- Hoyt Hotel circa 1970

General information
- Location: Portland, Oregon
- Opening: 1912
- Closed: August 2, 1972
- Demolished: 1977
- Owner: Harvey Dick (1941–1972)

Other information
- Number of rooms: 175
- Number of restaurants: 1, Barbary Coast Lounge
- Number of bars: 1, Roaring 20s Room

= Hoyt Hotel =

Former hotel in Portland, Oregon, U.S.

The Hoyt Hotel was a 175-room hotel located in Portland, Oregon. Harvey Dick purchased the hotel in 1941. In 1962, he renovated the hotel and added the Barbary Coast Lounge and Roaring 20s Room, a nightclub that attracted celebrities such as Johnny Carson, Duke Ellington, and Anne Francis. Dick closed the hotel in 1972 due to declining business.

==History==
The hotel was built in 1912 at the southwest corner of Hoyt and 6th Street, directly facing Portland's Union Station.

Harvey Dick, part-owner of Columbia Steel, purchased the Hoyt Hotel in 1941 primarily as housing for war-time steel workers. In 1962, he renovated the hotel and added the Barbary Coast Lounge and Roaring 20s Room, a nightclub that attracted celebrities such as Johnny Carson, Duke Ellington, and Anne Francis.

Dick closed the hotel on August 2, 1972, after several years of declining business; the Roaring 20s Room closed three weeks earlier. The building was demolished in 1977, the same year as Harvey Dick's death.
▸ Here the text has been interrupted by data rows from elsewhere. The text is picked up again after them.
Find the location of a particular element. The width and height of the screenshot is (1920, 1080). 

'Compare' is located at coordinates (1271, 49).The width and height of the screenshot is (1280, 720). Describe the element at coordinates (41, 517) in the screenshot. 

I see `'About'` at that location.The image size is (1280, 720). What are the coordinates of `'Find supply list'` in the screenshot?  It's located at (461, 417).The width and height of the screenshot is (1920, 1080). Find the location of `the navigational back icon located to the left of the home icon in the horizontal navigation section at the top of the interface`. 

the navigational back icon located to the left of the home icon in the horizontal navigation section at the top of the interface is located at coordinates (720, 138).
As of 2014 the block which the hotel occupied is a fenced, gravel-covered empty lot sometimes used for construction staging, and is contaminated.

==Description==
Walter Cole, the Portland resident and female impersonator better known as Darcelle XV, recalled the Roaring 20s Room in Sharon Knorr's book, Just Call Me Darcelle. According to Darcelle, the ladies' restroom had a full-time harpist; the men's restroom included a 12 ft long trough urinal decorated like a rock grotto, featuring miniature forest animals that served as targets. Darcelle recalled, "[There was also a] life-sized replica of Fidel Castro... If a gentleman could hit that open mouth, lights would flash, sirens would go off and a huge waterfall would flush the entire urinal."

==In popular culture==
Harvey Dick bought a replica of a locomotive from the movie studio 20th Century Fox and used it for the décor of the Barbary Coast Lounge.

The replica was later used to film scenes in and around the locomotive in the television series Petticoat Junction in exchange for a prominent screen credit at the end of each episode: "Train furnished by Barbary Coast, Hoyt Hotel, Portland, Oregon."